Effects of Temperature and pH on Enzyme Activity

  • Temperature Sensitivity: Enzymes function optimally at a specific temperature:
    • Optimal temperature for human enzymes is 37 °C.
    • At low temperatures:
    • Enzyme activity declines as kinetic energy is low; substrates are less likely to bind.
    • At high temperatures:
    • Enzymes may denature, changing the active site's shape and rendering it nonfunctional.
  • pH Sensitivity: Enzymes are also sensitive to changes in pH:
    • Low and high pH levels can cause denaturation, altering the active site's compatibility with substrates.

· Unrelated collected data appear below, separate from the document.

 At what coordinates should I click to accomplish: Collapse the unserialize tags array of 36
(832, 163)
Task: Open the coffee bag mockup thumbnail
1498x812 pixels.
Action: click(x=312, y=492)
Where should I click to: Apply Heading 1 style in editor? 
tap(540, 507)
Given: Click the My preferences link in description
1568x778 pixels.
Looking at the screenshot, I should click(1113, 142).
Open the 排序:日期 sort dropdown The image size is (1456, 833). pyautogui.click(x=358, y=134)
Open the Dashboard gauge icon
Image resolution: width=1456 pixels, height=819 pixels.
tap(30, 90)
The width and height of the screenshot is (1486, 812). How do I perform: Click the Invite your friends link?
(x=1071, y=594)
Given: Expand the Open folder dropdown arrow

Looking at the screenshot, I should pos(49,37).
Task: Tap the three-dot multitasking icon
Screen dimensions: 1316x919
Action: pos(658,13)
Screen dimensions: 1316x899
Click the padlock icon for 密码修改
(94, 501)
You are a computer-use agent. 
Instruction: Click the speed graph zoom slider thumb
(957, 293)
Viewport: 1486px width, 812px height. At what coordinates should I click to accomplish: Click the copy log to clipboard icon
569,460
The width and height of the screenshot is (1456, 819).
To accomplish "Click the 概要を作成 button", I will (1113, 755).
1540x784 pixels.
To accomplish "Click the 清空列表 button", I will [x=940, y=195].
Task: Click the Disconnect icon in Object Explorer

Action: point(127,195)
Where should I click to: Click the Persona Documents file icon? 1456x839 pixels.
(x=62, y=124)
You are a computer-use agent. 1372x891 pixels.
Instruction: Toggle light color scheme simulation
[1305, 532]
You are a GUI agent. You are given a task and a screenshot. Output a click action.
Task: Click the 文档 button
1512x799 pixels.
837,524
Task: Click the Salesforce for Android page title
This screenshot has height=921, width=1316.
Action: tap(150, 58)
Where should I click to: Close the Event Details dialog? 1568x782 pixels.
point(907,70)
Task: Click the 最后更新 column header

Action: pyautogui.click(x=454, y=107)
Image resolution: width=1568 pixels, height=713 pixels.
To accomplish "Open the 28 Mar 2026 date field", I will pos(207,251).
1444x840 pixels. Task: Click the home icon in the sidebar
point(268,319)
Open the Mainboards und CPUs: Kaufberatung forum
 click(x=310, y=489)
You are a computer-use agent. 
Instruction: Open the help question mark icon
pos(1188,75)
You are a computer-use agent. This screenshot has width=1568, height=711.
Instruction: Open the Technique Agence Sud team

    • Hydrochloric acid in the stomach affects the overall pH of the digestive system, influencing enzyme activity.
  • Continuous Sampling Technique for Amylase:
    • A method to observe how long it takes for amylase to completely digest starch across varying pH conditions.
    • Iodine reagent is employed to test for residual starch at 30-second intervals, ensuring controlled temperature through a water bath or electric heater.